"Midnight Rx" is the sixth episode of the sixteenth season of the American animated television series The Simpsons. It originally aired on the Fox network in the United States on January 16, 2005, This is also the last holdover from the season 15's FABF production line but was pushed to the season 16.

The episode was written by Marc Wilmore and directed by Nancy Kruse.

Plot
Mr. Burns reserves the Springfield Air and Space Museum for a plant company party. While there, Burns acts strangely kind to all of his employees. At the end of the party, Burns announces that he will terminate the prescription drug plan. The workers chase after him, but Burns is able to escape in a wacky flying machine, based on the Pitts Sky Car. At home, the Simpsons try to figure out how they can afford new prescription drugs. Homer decides to get another job, but he can not have his choice of starring on Friends as Rachel's Irish cousin, and is unable to get a new job. Other companies follow Burns's lead and all prescription drug plans are canceled. Marge and Lisa go to the pharmaceutical company to voice their concerns but are ignored.

At the retirement home, all prescription drugs are unaffordable and the staff decide to let the old folks go cold turkey. Grampa Simpson comes up with a plan to get more drugs for Springfield. He and Homer go to Winnipeg, Manitoba, and with help from one of Grampa's Canadian friends, they are able to get unlimited access to the drugs they need. They take them back into the United States and are praised in Springfield as heroes. Later, as Grampa and Homer plan to do more smuggling trips in order to give more support for the town, which is a way to restore the drug plan. Apu and Ned ask if they can tag along with them, stating that their children are desperate to get their medicine. Homer accepts and allows them on the trip, even though Ned tries to convert Apu on the way (despite the fact he claims to be sarcastically congratulating him on his bravery of worshiping an idol). Ned even meets his Canadian counterpart, but takes an instant dislike to him when he offers Ned a "reeferino". A coffee accident fools a border guard into thinking Apu is 'expressing his faith' as a Muslim (despite being Hindu), causing the whole border patrol to hold the men at gunpoint. Homer tries to pacify the situation, but unfortunately, he accidentally slips out a large amount of pills on the pavement while opening the door, exposing their smuggling. As a result, Homer and his gang are arrested, but soon let go and banned from returning to Canada.

--------------------------------------------------

(Explore the material)
a) Using the episode summary, list every character who travels to Canada to bring back drugs.
b) Reproduce the part of the episode summary that starts at the words "The episode was" and ends after the words "but are ignored.".

--------------------------------------------------

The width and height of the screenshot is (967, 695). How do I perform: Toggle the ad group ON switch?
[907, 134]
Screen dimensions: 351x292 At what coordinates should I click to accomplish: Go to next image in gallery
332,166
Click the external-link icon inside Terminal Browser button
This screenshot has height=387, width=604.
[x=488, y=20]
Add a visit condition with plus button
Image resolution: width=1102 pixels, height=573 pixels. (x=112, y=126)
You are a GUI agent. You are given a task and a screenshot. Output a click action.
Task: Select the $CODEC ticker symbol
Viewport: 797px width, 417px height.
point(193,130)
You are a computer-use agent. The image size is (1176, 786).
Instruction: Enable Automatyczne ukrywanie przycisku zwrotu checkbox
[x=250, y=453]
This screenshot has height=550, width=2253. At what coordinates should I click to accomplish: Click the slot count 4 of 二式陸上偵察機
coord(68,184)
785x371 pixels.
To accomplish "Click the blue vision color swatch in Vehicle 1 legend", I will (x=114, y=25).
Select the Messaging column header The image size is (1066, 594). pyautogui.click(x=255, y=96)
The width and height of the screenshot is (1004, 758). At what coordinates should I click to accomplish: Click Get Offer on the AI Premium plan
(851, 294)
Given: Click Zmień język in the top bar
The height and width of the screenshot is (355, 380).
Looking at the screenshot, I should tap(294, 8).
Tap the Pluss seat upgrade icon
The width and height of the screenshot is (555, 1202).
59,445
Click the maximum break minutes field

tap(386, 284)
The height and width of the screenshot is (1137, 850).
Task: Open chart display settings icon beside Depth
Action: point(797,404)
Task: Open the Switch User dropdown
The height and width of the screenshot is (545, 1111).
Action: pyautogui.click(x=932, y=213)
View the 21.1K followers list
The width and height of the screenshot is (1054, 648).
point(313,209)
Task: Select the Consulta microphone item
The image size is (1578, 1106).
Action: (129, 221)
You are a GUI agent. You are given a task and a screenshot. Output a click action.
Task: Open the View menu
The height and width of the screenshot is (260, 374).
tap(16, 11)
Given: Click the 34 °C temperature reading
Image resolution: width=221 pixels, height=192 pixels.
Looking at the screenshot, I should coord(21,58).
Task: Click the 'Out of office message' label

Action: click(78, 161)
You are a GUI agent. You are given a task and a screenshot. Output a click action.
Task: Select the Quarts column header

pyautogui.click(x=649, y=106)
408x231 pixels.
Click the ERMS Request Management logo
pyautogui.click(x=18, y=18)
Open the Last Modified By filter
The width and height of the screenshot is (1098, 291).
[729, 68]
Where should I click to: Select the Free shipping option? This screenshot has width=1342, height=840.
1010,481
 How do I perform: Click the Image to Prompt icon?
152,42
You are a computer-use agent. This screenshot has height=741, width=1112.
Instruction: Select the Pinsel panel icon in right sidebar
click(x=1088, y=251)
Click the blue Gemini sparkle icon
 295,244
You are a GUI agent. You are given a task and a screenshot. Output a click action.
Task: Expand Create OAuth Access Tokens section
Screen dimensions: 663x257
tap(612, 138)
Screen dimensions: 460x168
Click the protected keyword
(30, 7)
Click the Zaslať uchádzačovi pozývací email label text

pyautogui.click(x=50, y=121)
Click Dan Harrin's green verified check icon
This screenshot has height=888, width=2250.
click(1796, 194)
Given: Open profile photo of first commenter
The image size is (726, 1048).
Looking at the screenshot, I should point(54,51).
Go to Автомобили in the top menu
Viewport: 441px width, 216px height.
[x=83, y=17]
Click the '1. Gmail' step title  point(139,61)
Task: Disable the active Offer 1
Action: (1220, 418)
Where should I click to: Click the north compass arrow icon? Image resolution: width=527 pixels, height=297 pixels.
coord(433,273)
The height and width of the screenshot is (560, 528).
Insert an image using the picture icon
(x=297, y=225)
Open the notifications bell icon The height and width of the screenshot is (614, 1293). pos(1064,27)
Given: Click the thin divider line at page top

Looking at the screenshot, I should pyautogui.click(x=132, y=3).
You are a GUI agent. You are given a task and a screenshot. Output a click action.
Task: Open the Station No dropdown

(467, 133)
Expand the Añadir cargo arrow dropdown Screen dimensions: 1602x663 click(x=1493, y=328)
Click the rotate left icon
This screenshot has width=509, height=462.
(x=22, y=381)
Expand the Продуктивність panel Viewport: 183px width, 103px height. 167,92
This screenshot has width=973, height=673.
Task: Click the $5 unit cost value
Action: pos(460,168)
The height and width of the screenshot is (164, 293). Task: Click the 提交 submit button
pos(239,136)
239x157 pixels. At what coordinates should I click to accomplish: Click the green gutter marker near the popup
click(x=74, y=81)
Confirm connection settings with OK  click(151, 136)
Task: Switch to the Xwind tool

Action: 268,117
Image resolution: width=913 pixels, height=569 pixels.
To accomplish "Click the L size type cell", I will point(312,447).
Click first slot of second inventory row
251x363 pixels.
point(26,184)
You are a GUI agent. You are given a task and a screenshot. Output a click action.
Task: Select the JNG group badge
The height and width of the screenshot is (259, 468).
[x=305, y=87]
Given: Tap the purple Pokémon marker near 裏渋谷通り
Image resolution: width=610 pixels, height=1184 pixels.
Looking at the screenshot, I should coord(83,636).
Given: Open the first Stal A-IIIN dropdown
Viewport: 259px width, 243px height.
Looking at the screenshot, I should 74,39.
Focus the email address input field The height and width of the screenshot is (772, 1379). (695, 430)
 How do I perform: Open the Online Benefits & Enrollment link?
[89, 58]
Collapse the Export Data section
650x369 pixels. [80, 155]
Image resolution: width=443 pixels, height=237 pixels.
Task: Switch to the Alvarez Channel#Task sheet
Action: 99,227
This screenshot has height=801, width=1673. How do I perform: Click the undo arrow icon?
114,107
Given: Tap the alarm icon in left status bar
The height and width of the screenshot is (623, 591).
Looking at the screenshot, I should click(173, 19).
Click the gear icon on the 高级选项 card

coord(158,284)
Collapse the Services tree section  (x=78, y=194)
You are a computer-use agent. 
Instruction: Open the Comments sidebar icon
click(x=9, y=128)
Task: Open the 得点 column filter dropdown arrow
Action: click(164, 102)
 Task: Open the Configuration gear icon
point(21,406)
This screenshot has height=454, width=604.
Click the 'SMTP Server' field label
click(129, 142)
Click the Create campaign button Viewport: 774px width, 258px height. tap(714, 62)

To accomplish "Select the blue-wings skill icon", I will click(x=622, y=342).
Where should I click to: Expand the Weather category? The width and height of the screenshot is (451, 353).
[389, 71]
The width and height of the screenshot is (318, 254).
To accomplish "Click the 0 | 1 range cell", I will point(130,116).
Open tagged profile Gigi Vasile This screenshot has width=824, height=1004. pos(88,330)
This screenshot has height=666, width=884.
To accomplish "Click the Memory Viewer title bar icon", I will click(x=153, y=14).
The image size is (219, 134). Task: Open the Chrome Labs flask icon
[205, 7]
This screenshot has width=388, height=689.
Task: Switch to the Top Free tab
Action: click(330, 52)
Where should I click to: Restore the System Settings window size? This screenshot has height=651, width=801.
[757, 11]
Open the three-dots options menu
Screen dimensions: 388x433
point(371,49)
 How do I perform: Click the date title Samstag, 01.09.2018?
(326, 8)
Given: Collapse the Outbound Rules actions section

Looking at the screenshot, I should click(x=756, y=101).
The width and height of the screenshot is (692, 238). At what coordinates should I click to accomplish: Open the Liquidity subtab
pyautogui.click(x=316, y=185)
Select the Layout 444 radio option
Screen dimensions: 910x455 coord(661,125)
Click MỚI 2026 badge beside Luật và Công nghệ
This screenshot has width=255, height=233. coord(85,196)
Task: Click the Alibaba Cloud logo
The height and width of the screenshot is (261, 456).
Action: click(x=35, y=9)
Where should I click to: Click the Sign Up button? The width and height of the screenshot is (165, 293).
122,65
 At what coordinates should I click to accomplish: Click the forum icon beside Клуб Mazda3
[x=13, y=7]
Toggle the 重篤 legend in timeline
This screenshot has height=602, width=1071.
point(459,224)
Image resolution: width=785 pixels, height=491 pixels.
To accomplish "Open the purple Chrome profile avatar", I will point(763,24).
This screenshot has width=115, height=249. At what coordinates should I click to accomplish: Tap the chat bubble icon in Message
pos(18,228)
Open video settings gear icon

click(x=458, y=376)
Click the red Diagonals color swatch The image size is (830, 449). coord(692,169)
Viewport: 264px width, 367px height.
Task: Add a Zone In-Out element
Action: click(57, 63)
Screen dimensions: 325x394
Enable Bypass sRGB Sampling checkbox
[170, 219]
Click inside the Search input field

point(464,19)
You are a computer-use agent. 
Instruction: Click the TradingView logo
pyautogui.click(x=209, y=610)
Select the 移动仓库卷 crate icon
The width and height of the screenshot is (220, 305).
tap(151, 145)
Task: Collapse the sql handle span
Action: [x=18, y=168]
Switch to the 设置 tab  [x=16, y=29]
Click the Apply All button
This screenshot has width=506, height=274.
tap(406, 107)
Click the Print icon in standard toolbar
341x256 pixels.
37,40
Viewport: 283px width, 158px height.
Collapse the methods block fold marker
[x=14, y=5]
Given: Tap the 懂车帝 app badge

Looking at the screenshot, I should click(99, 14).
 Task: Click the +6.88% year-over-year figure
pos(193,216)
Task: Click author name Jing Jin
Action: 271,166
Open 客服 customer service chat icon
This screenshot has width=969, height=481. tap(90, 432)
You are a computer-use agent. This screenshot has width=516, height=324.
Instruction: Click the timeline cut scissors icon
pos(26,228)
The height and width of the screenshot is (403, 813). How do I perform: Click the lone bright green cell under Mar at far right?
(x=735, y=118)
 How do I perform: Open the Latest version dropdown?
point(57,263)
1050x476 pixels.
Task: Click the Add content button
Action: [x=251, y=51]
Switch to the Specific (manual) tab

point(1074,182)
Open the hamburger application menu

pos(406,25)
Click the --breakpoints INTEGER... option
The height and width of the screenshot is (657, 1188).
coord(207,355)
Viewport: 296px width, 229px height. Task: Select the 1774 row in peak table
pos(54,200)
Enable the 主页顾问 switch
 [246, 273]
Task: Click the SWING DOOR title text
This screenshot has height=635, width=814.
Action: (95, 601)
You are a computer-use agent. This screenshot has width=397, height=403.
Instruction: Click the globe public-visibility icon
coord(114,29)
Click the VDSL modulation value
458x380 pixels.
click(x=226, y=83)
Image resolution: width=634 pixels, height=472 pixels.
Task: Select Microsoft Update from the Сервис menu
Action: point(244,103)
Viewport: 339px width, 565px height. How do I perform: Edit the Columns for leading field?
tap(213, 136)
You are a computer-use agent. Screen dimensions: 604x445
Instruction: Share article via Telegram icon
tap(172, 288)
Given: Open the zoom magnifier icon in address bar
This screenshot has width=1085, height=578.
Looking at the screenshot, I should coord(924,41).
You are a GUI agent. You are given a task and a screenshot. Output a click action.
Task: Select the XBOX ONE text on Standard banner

--------------------------------------------------

(Outputs by task)
a) Grampa Simpson, Homer, Apu, Ned

b)
The episode was written by Marc Wilmore and directed by Nancy Kruse.

Plot
Mr. Burns reserves the Springfield Air and Space Museum for a plant company party. While there, Burns acts strangely kind to all of his employees. At the end of the party, Burns announces that he will terminate the prescription drug plan. The workers chase after him, but Burns is able to escape in a wacky flying machine, based on the Pitts Sky Car. At home, the Simpsons try to figure out how they can afford new prescription drugs. Homer decides to get another job, but he can not have his choice of starring on Friends as Rachel's Irish cousin, and is unable to get a new job. Other companies follow Burns's lead and all prescription drug plans are canceled. Marge and Lisa go to the pharmaceutical company to voice their concerns but are ignored.